Like with Data processing and flow control, a framework project is provided to get you started. Follow these steps:

  1. Import the 2_memcpy project into the Arm Development Studio.
  2. The imported project then appears in the Project Explorer pane, as you can see in the following screenshot:

    You should see the following files in the memcpy project:

    • startup.s
      This is a simple reset handler. You will not need to modify this file for this exercise. Unlike Data processing and flow control, this startup file includes code to configure and enable the MMU.
    • main.c
      This contains the C main() function, and implements a simple test harness for the function that you will develop.
    • memcpy.s
      This is an A64 assembler file. This file contains an empty function definition that you will complete.
    Implement byte by byte copying
  3. Open memcpy.s.
  4. The following code shows the empty function that we are going to implement:

      .global my_memcpy
        // void my_memcpy(uint8_t* src, uint8_t* dst, uint32_t size_in_bytes)
        .type my_memcpy, @function
        //  ADD YOUR CODE HERE

    The function takes three arguments:

    • src - a pointer to the source buffer, which points to first data item
    • dst - a pointer to the destination buffer, which points to first empty location
    • size_in_bytes - the number of bytes to be copied

    For this exercise, we can assume that the pointers are to memory that is marked as Normal and that strict alignment checking is not enabled. This means that unaligned accesses are permitted. There are several possible approaches to implementing the function. We start with the simplest approach, which is a byte by byte copy. In pseudocode, we can represent this as you can see here:

    	while size_in_bytes greater than 0
    		load byte from src
    		increment src pointer by 1
    		store byte to dst
    		increment dst pointer by 1
    		decrement size_in_bytes by 1
  5. Implement the function, copying one byte at a time.
  6. Here are a few things to consider before getting started:

    • What size are addresses in AArch64?
    • How will you update the pointers after each iteration?
    • What is the syntax for loading a sub-register sized quantity?
    Run the completed image

    Once you have completed the function, you can test it using the Fixed Virtual Platform (FVP) models that are provided with Arm Development Studio.

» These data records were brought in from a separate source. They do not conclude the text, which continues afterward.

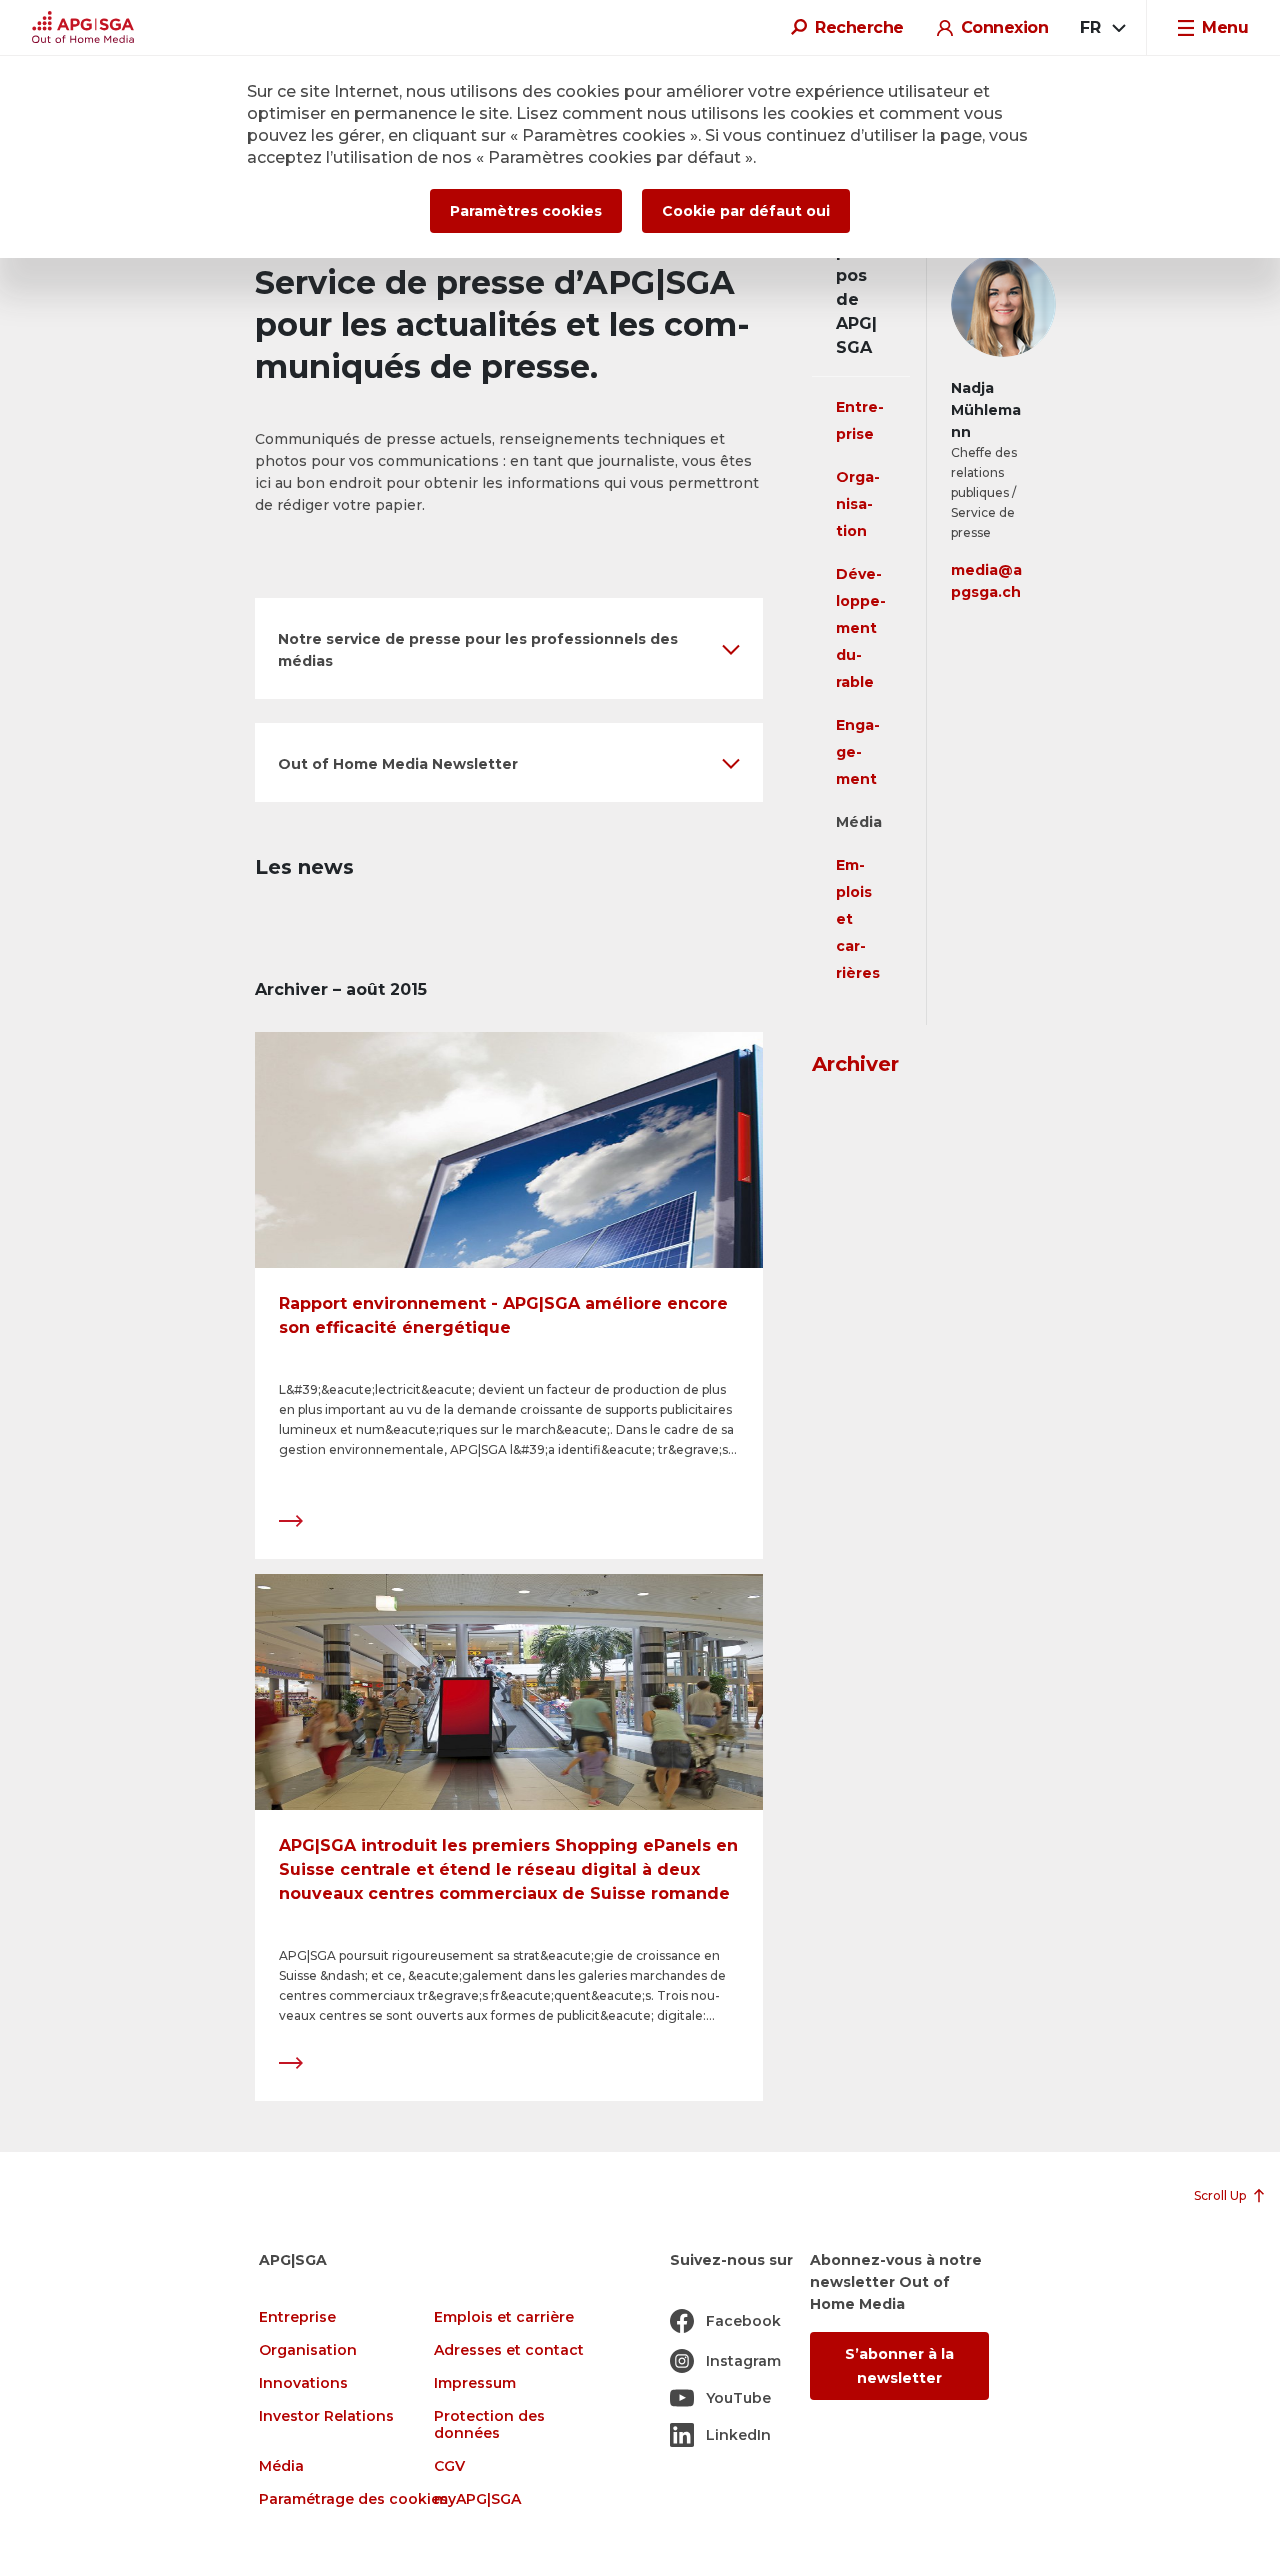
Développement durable (861, 628)
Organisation (858, 504)
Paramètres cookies (526, 211)
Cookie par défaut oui (746, 211)
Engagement (858, 752)
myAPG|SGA (477, 2499)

  7. Right-click on the project and select Build Project to build the project.
  8. As in Data processing and flow control, the Console tab shows the build messages. If the project builds successfully, the output will look like what you can see in this screenshot:

  9. Check for any errors. If there are any, correct them and try to rebuild the project.
  10. When you have successfully built your image, test it using the FVP models. This exercise uses an FVP with a single-core Cortex-A53 processor.

  11. Launch the model using the A64 – memcpy.launch script in the project.
  12. Click the green arrow icon to run the model.
  13. The Target Console tab shows the output from the simulator. The output for a successful run looks like this code:

    terminal_0: Listening for serial connection on port 5000
    terminal_1: Listening for serial connection on port 5001
    terminal_2: Listening for serial connection on port 5002
    terminal_3: Listening for serial connection on port 5003
    CADI server started listening to port 7000
    Info: FVP_Base_Cortex_A53x1: CADI Debug Server started for ARM Models...
    CADI server is reported on port 7000
    Memcpy Workbook: Finished successfully

    Every time you launch the model, you will see a window open, like the one that is shown here:

    This window represents the LCD and switches of the simulated platform. These exercises do not use these features, but there is something else of interest. Total Instr reports the number of instructions that the simulator has executed since it was launched.

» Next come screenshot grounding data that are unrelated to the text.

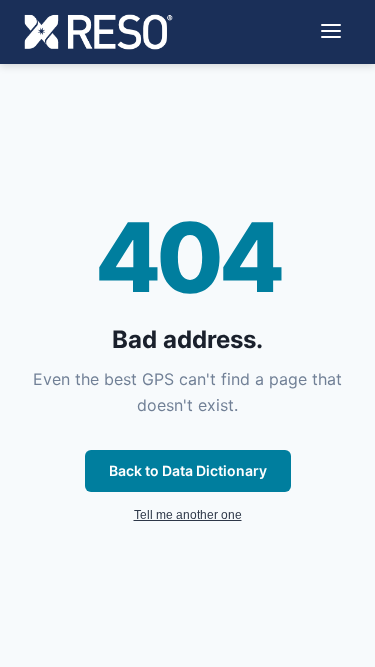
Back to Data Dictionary (188, 470)
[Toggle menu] (331, 32)
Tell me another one (188, 515)
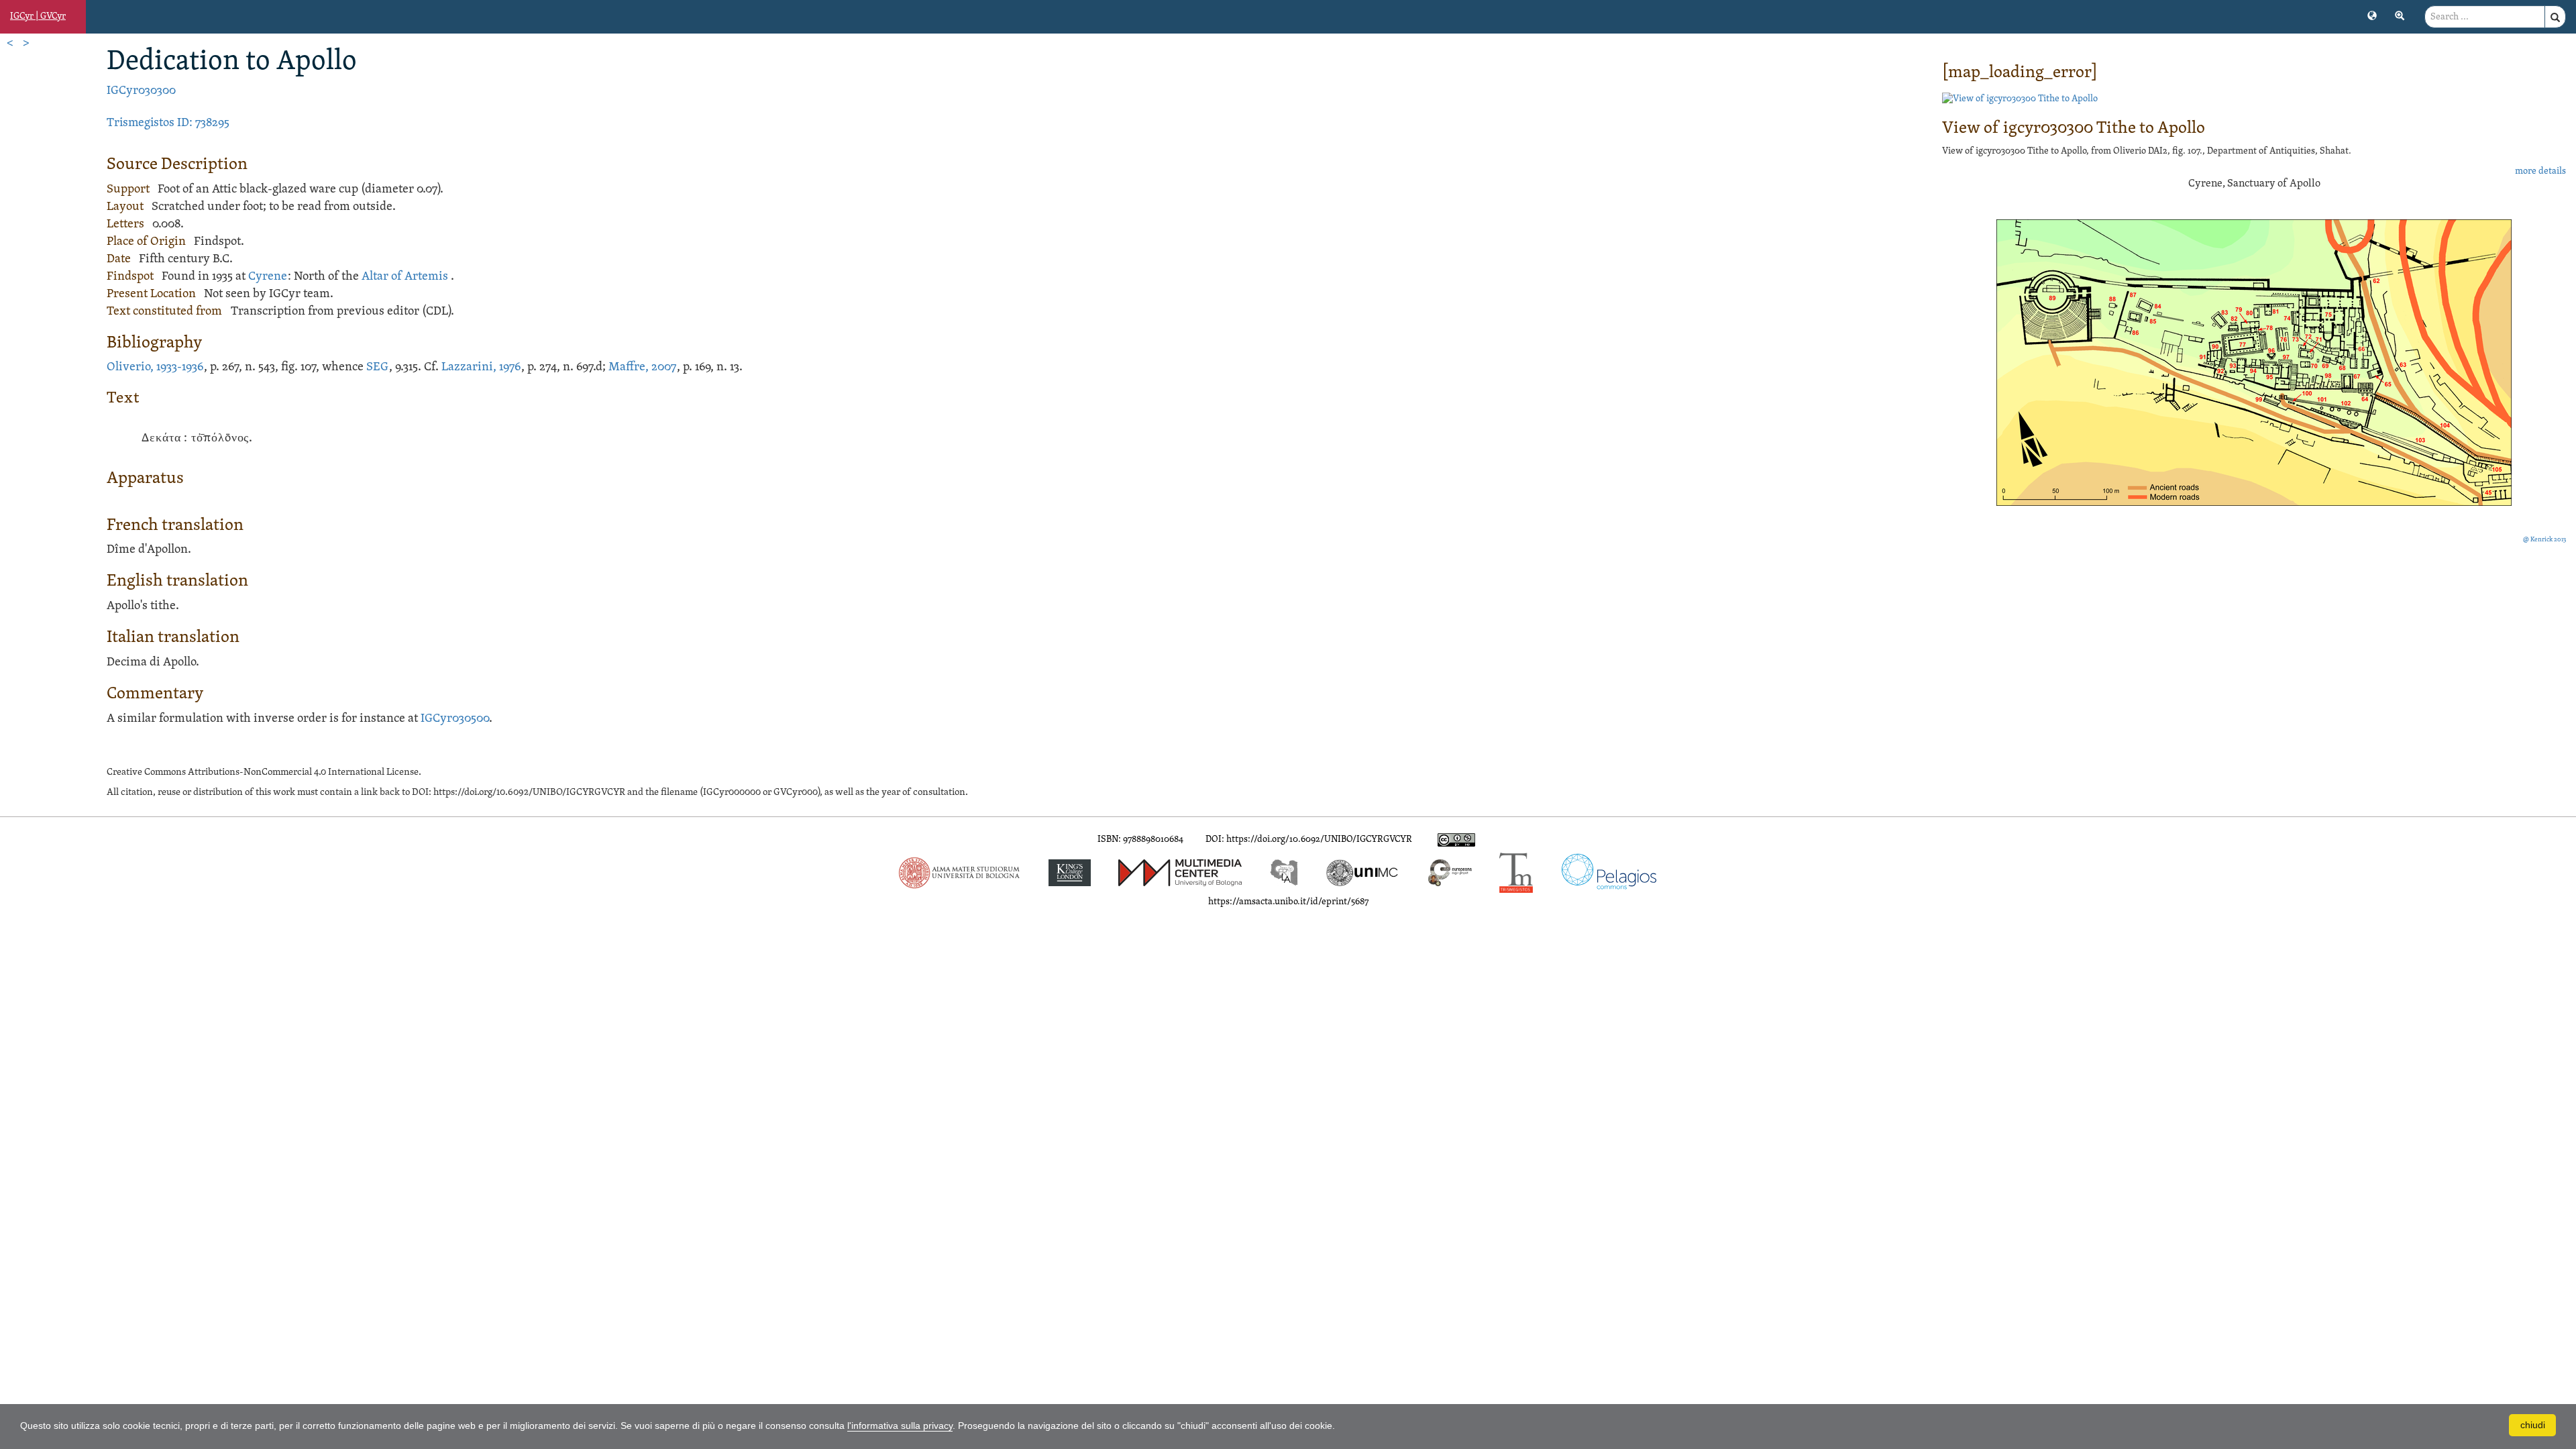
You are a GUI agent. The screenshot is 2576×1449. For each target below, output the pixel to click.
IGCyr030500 (455, 719)
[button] (2372, 15)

  14. Make a note of the instruction count after running your implementation.
  15. Note: Your figure might be different to that shown in the screenshot. The total instruction count 7,453 is based on the reference solution with Arm Compiler 6.12.

    Implement multi-byte copying

    Copying one byte at a time is simple, but inefficient. For most copy operations, we want to transfer more than one byte at a time, so that we can reduce the number of iterations. We might also try to issue multiple loads and stores for each iteration.

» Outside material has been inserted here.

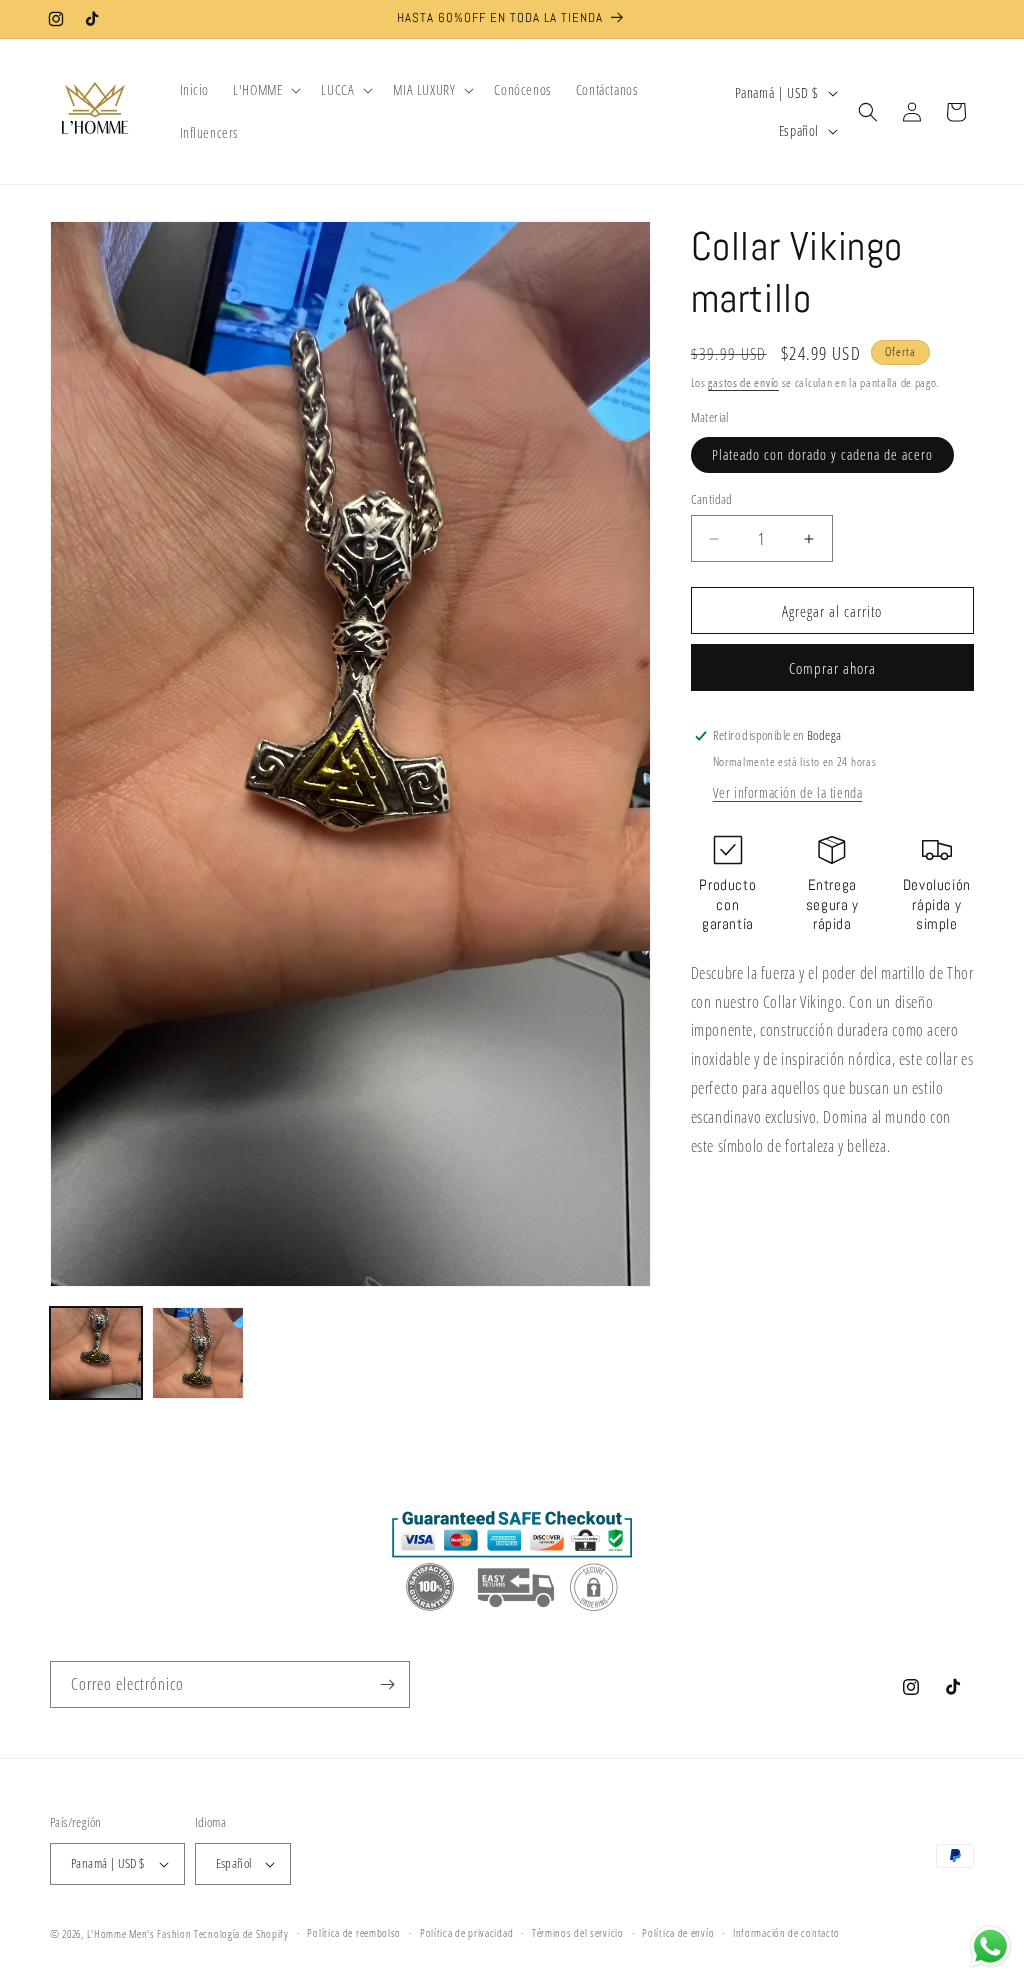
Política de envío (678, 1932)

    The next step is to modify my_memcpy() to use load and store pair instructions with X registers. This means that 128 bits, not 8 bits, are copied per iteration. The code needs also be able to handle data which is not a multiple of 128 bits in size. Follow these steps:

  16. Modify the my_memcpy() function to use the LDP and STP instructions with X registers for the first iterations. Use smaller accesses for the last few bytes of the data.
  17. Re-run the test program and check the instruction count. Has it changed?
  18. You should see that the instruction count has gone down. This screenshot shows the result using the reference solution:

    Remember that this is the instruction count for the entire program, not just the running of my_memcpy(). But we can see that the more complex implementation has reduced the number of instructions needed to copy the data (7,453 instead of 6,778), at least with this size of buffer. The larger the data set, the bigger the reduction. However, with very small amounts of data, the new implementation might be slower.

  19. Experiment with different sizes of data and different implementations of the copy routine. Consider using the wider floating-point registers.